L’une des caractéristiques du pouvoir actuel est d’utiliser à tout propos les mots du libéralisme politique pour en travestir le sens, tout en détruisant les fondements de la démocratie libérale, notamment les droits civils, pour réprimer toute contestation de sa politique économique néolibérale. Nous reproduisons ici, avec son autorisation, le texte d’Alain Policar, initialement paru le 25 décembre dans Libération, texte qui remet à sa juste place le concept d’universalité qu’osent utiliser les imposteurs du macronisme.
On parlera désormais, pour évoquer l’usage des mots par l’actuel pouvoir, de la «langue de la macronie». Langue dévoyée qui mobilise de grands principes pour en détourner le sens.

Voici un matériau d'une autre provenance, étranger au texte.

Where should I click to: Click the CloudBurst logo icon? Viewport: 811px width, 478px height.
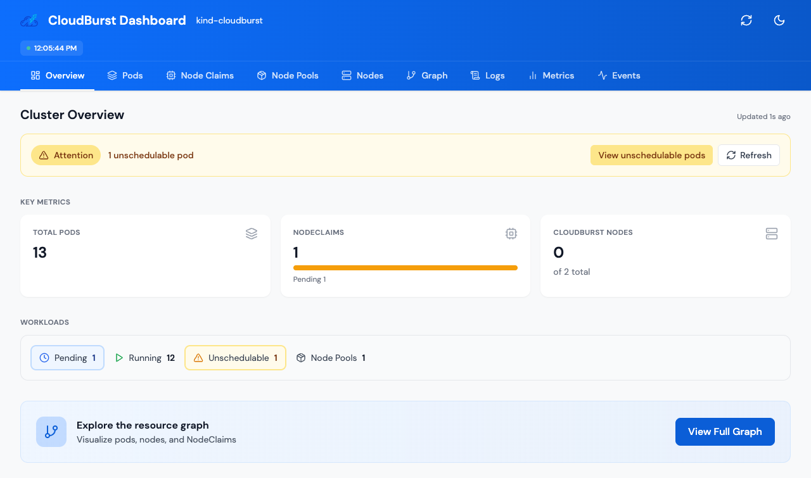point(29,20)
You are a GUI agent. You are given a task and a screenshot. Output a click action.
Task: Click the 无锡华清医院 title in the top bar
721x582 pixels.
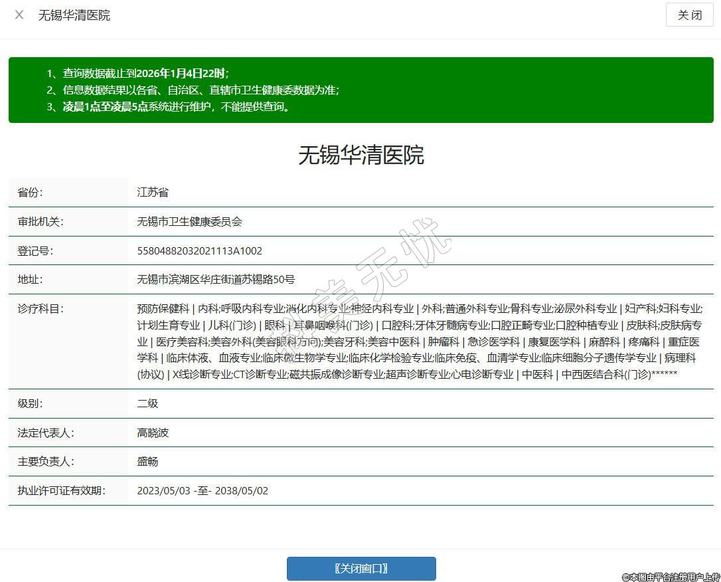74,15
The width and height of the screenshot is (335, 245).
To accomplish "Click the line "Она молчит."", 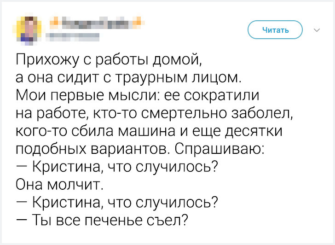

L’universalité est ainsi confondue avec l’uniformité. Il faudrait, au nom de la justice sociale, appliquer un système unique, dit universel, à des situations diverses. L’idée sous-jacente est d’imposer, par l’usage d’un terme consensuel, la conviction de la nécessité de la réforme : ce qui est universel serait nécessaire. Nommer les choses (en l’espèce, mal nommer), c’est performativement chercher à imposer une réalité. De quelle nécessité est-il ici question ? Celle de la compétitivité de l’économie française en contexte néolibéral. Dans cette perspective, il faut en finir avec l’Etat-providence et, pour y parvenir, intervenir massivement : ne plus se contenter de laisser faire mais dessiner un autre avenir dans lequel, comme l’écrit suggestivement Barbara Stiegler sur AOC, la retraite serait devenue un archaïsme, et où l’objectif serait de travailler jusqu’à la mort.

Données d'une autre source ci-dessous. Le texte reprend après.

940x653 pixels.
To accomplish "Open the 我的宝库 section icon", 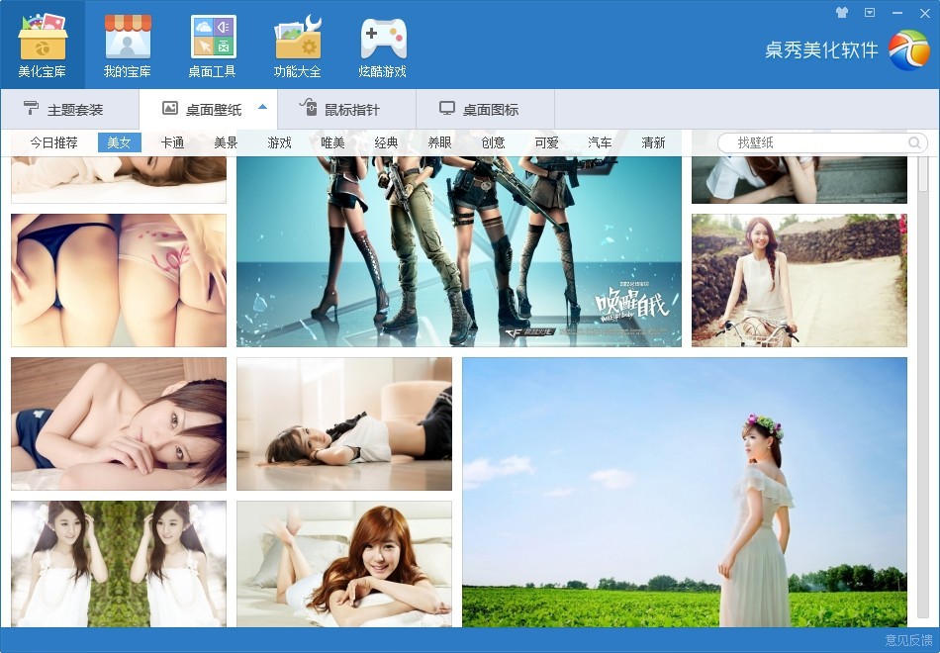I will (x=128, y=39).
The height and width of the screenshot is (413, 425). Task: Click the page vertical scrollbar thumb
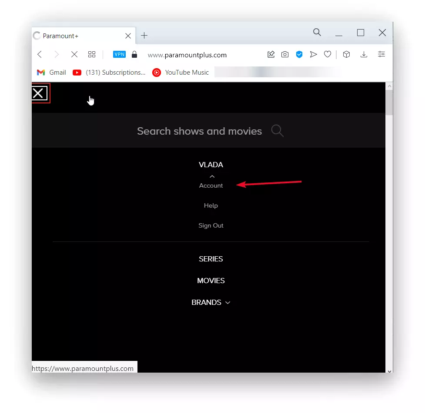coord(389,102)
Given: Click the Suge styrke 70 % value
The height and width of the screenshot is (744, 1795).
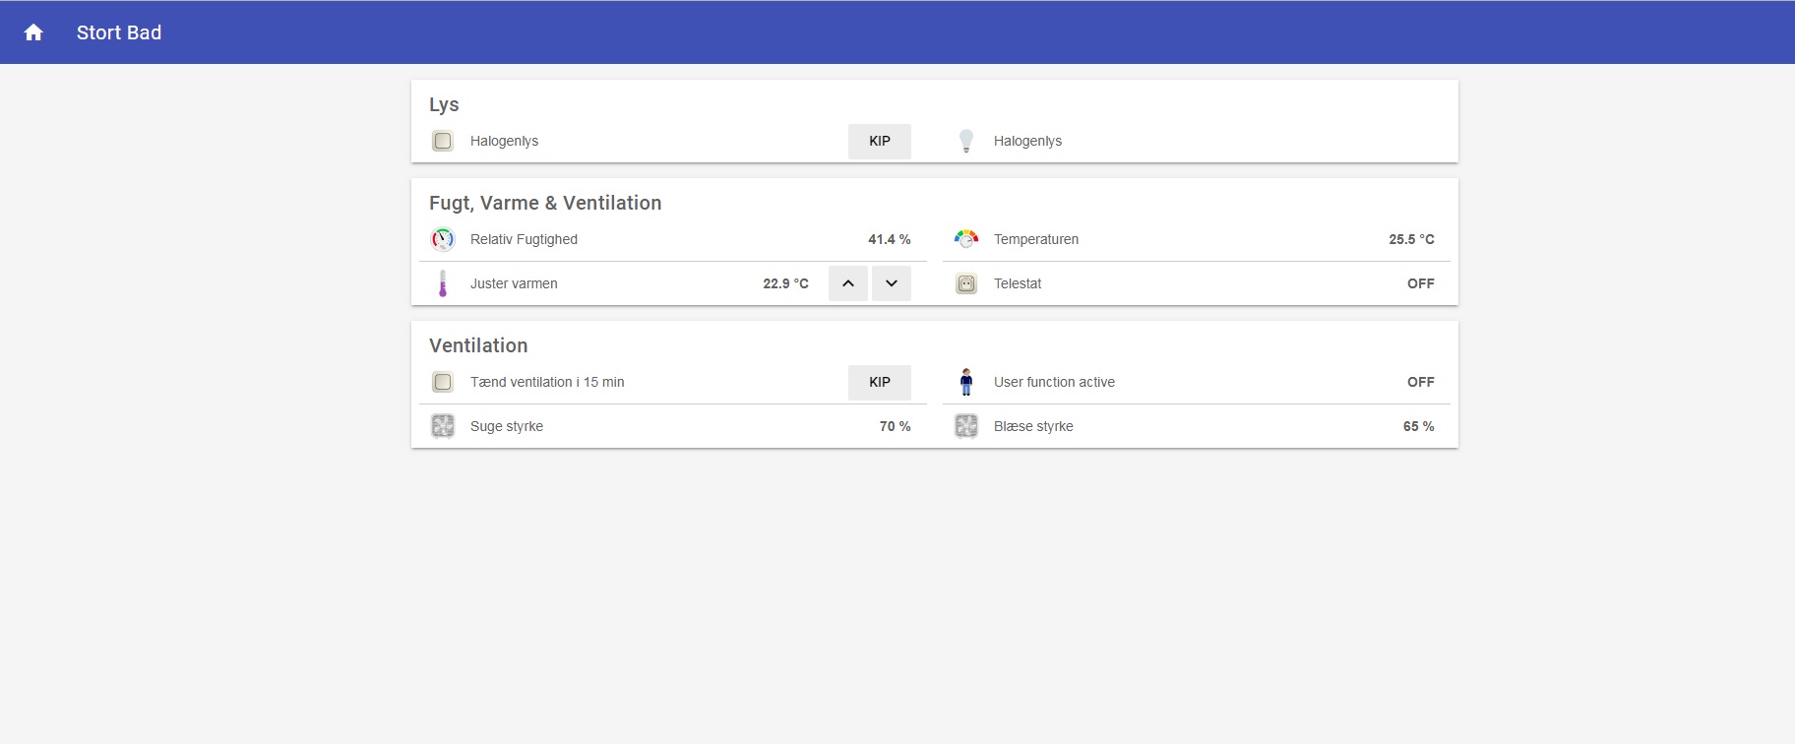Looking at the screenshot, I should [895, 426].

Or, alors que l’on nous vante la valeur de l’égalité, on refuse de considérer l’explosion des inégalités, la première d’entre elles étant précisément celle de l’espérance de vie. Si l’on souhaitait vraiment bâtir un système égalitaire, il devrait se fonder sur la durée de la retraite. Et, dès lors, l’équité, dont on se gargarise, recommanderait des âges différenciés de fin de la vie active selon les classes sociales. Si cette exigence élémentaire n’est pas invoquée, c’est largement parce que l’on cherche à nous convaincre que nous sommes rétribués en fonction de notre mérite (voir la métaphore des «premiers de cordée»).

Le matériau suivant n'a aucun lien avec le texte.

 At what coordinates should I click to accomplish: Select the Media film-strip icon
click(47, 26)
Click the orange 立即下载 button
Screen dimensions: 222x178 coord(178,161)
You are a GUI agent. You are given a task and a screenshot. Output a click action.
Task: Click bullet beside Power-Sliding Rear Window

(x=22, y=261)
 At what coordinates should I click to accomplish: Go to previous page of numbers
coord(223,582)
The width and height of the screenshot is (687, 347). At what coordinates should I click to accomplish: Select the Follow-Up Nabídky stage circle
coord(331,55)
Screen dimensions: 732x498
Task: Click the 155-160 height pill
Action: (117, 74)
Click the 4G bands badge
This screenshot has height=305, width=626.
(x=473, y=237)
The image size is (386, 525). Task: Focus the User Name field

Mais peut-on, à la fois, invoquer la justice sociale et glorifier le mérite ? Il suffit de se pencher sur les travaux de John Rawls ou de Ronald Dworkin, pour savoir que l’appréciation du mérite est liée à l’utilité sociale accordée à un ensemble de performances dont la réalisation dépend d’atouts (en particulier, un milieu familial favorable) distribués de façon moralement arbitraire (voir notamment Rawls, Théorie de la justice, traduction française 1987, page 134). La justice sociale exige, au contraire, que ce qui dépend des circonstances et non des choix soit compensé. En conséquence, l’équité impose de substituer à la conception uniformisante de l’universel la considération du particulier et de sa richesse. C’est cette richesse que l’existence de régimes dits spéciaux reconnaît et à laquelle le gouvernement est aveugle.
On pourrait m’objecter que je ne tiens pas compte des promesses de revalorisation de certaines professions dont on admet qu’elles auraient tout à perdre à l’instauration du système par points. Mais comment imaginer que les mesures nécessaires pour rétribuer correctement les enseignants puissent être prises alors que prévaut une logique fondamentalement financière ? Si cela est désormais jugé souhaitable, pourquoi a-t-il fallu attendre l’actuel projet pour y songer ?
La question n’est pas seulement rhétorique. Elle est révélatrice d’un profond mépris social. Les citoyens sont implicitement considérés comme incapables de percevoir le sens de leurs intérêts. Il convient donc de les guider : approche paternaliste en totale rupture avec le principe d’autonomie individuelle, fondement de la démocratie libérale. Il faut s’attendre à ce que l’on cherche des moyens pour détourner la légitime colère des salariés : la question de l’immigration devrait donc ressurgir violemment dans le «débat» politique.
Il n’est sans doute pas insignifiant que l’inhospitalité à l’égard de l’étranger, au nom de la sauvegarde de l’identité nationale, entretienne des affinités électives avec l’indifférence, à l’aune de la «nécessaire» compétitivité, vis-à-vis des perdants de la globalisation, impuissants à améliorer leur sort, et désormais réduits à l’inutilité. De cette réalité, entièrement occupé à son entreprise de falsification du sens des mots, le pouvoir politique n’a cure. Il n’est pas totalement exclu qu’il ait à le regretter.